- _TASK MATERIAL_:

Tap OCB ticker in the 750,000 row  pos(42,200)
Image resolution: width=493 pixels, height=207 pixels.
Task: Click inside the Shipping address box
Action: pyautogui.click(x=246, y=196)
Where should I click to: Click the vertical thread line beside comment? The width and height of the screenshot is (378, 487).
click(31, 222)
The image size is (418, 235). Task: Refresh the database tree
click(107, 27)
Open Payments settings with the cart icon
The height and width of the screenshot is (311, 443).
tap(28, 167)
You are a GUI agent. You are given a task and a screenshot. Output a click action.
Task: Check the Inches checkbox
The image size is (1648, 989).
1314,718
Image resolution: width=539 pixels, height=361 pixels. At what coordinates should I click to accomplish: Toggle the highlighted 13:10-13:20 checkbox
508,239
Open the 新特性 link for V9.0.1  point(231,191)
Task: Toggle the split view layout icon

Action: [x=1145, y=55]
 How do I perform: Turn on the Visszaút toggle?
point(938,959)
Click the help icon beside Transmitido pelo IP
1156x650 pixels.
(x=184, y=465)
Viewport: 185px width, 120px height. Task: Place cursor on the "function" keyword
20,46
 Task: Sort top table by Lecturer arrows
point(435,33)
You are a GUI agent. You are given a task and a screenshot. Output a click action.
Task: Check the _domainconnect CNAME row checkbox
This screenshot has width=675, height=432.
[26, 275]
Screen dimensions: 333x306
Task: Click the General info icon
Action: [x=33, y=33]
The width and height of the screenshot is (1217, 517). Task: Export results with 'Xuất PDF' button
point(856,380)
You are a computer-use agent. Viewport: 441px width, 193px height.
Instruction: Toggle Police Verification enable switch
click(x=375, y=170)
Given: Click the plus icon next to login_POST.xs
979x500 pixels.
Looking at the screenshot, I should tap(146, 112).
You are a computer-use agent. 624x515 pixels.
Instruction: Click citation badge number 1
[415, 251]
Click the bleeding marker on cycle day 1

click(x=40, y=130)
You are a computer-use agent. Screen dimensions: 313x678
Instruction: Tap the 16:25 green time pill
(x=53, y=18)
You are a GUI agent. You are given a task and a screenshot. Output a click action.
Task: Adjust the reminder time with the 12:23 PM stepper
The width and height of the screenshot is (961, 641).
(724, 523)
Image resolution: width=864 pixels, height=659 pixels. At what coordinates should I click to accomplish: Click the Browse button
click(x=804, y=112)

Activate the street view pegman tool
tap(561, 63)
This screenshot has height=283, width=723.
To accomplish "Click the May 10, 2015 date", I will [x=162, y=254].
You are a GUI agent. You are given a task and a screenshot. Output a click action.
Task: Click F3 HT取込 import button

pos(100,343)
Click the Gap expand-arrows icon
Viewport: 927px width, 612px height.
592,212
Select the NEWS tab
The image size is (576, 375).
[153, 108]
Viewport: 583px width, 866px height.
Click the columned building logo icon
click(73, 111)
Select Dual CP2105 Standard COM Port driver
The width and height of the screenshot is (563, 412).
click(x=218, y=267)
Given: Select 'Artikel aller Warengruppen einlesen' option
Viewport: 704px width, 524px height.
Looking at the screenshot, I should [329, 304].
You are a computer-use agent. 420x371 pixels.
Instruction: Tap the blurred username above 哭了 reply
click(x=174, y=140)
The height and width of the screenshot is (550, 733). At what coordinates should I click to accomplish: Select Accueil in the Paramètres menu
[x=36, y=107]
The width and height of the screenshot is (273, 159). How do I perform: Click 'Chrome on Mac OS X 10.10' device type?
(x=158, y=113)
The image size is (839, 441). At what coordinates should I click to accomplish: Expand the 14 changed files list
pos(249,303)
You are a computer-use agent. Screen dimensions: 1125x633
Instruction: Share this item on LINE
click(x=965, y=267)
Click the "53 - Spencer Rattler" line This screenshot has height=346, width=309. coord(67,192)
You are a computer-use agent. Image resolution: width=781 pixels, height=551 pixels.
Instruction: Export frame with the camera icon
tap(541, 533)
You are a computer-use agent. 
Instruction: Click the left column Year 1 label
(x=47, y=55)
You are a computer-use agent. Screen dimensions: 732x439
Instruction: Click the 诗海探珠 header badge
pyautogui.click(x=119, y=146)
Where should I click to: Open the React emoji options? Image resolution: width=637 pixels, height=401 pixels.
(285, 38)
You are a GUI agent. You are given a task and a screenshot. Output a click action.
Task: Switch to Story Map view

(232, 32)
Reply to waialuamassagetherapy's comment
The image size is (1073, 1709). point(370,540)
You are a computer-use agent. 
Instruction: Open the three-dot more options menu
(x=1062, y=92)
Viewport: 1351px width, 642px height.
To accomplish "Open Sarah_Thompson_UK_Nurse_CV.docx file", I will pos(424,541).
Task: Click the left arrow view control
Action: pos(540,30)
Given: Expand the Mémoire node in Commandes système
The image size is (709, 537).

- _YOUR OBJECTIVE_: Word for word, set down the complete listing once more.

- _TASK RESPONSE_:
Tap OCB ticker in the 750,000 row  pos(42,200)
Image resolution: width=493 pixels, height=207 pixels.
Task: Click inside the Shipping address box
Action: pyautogui.click(x=246, y=196)
Where should I click to: Click the vertical thread line beside comment? The width and height of the screenshot is (378, 487).
click(31, 222)
The image size is (418, 235). Task: Refresh the database tree
click(107, 27)
Open Payments settings with the cart icon
The height and width of the screenshot is (311, 443).
tap(28, 167)
You are a GUI agent. You are given a task and a screenshot. Output a click action.
Task: Check the Inches checkbox
The image size is (1648, 989).
1314,718
Image resolution: width=539 pixels, height=361 pixels. At what coordinates should I click to accomplish: Toggle the highlighted 13:10-13:20 checkbox
508,239
Open the 新特性 link for V9.0.1  point(231,191)
Task: Toggle the split view layout icon

Action: [x=1145, y=55]
 How do I perform: Turn on the Visszaút toggle?
point(938,959)
Click the help icon beside Transmitido pelo IP
1156x650 pixels.
(x=184, y=465)
Viewport: 185px width, 120px height. Task: Place cursor on the "function" keyword
20,46
 Task: Sort top table by Lecturer arrows
point(435,33)
You are a GUI agent. You are given a task and a screenshot. Output a click action.
Task: Check the _domainconnect CNAME row checkbox
This screenshot has width=675, height=432.
[26, 275]
Screen dimensions: 333x306
Task: Click the General info icon
Action: [x=33, y=33]
The width and height of the screenshot is (1217, 517). Task: Export results with 'Xuất PDF' button
point(856,380)
You are a computer-use agent. Viewport: 441px width, 193px height.
Instruction: Toggle Police Verification enable switch
click(x=375, y=170)
Given: Click the plus icon next to login_POST.xs
979x500 pixels.
Looking at the screenshot, I should tap(146, 112).
You are a computer-use agent. 624x515 pixels.
Instruction: Click citation badge number 1
[415, 251]
Click the bleeding marker on cycle day 1

click(x=40, y=130)
You are a computer-use agent. Screen dimensions: 313x678
Instruction: Tap the 16:25 green time pill
(x=53, y=18)
You are a GUI agent. You are given a task and a screenshot. Output a click action.
Task: Adjust the reminder time with the 12:23 PM stepper
The width and height of the screenshot is (961, 641).
(724, 523)
Image resolution: width=864 pixels, height=659 pixels. At what coordinates should I click to accomplish: Click the Browse button
click(x=804, y=112)

Activate the street view pegman tool
tap(561, 63)
This screenshot has height=283, width=723.
To accomplish "Click the May 10, 2015 date", I will [x=162, y=254].
You are a GUI agent. You are given a task and a screenshot. Output a click action.
Task: Click F3 HT取込 import button

pos(100,343)
Click the Gap expand-arrows icon
Viewport: 927px width, 612px height.
592,212
Select the NEWS tab
The image size is (576, 375).
[153, 108]
Viewport: 583px width, 866px height.
Click the columned building logo icon
click(73, 111)
Select Dual CP2105 Standard COM Port driver
The width and height of the screenshot is (563, 412).
click(x=218, y=267)
Given: Select 'Artikel aller Warengruppen einlesen' option
Viewport: 704px width, 524px height.
Looking at the screenshot, I should [329, 304].
You are a computer-use agent. 420x371 pixels.
Instruction: Tap the blurred username above 哭了 reply
click(x=174, y=140)
The height and width of the screenshot is (550, 733). At what coordinates should I click to accomplish: Select Accueil in the Paramètres menu
[x=36, y=107]
The width and height of the screenshot is (273, 159). How do I perform: Click 'Chrome on Mac OS X 10.10' device type?
(x=158, y=113)
The image size is (839, 441). At what coordinates should I click to accomplish: Expand the 14 changed files list
pos(249,303)
You are a computer-use agent. Screen dimensions: 1125x633
Instruction: Share this item on LINE
click(x=965, y=267)
Click the "53 - Spencer Rattler" line This screenshot has height=346, width=309. coord(67,192)
You are a computer-use agent. Image resolution: width=781 pixels, height=551 pixels.
Instruction: Export frame with the camera icon
tap(541, 533)
You are a computer-use agent. 
Instruction: Click the left column Year 1 label
(x=47, y=55)
You are a computer-use agent. Screen dimensions: 732x439
Instruction: Click the 诗海探珠 header badge
pyautogui.click(x=119, y=146)
Where should I click to: Open the React emoji options? Image resolution: width=637 pixels, height=401 pixels.
(285, 38)
You are a GUI agent. You are given a task and a screenshot. Output a click action.
Task: Switch to Story Map view

(232, 32)
Reply to waialuamassagetherapy's comment
The image size is (1073, 1709). point(370,540)
You are a computer-use agent. 
Instruction: Open the three-dot more options menu
(x=1062, y=92)
Viewport: 1351px width, 642px height.
To accomplish "Open Sarah_Thompson_UK_Nurse_CV.docx file", I will pos(424,541).
Task: Click the left arrow view control
Action: pos(540,30)
Given: Expand the Mémoire node in Commandes système
The image size is (709, 537).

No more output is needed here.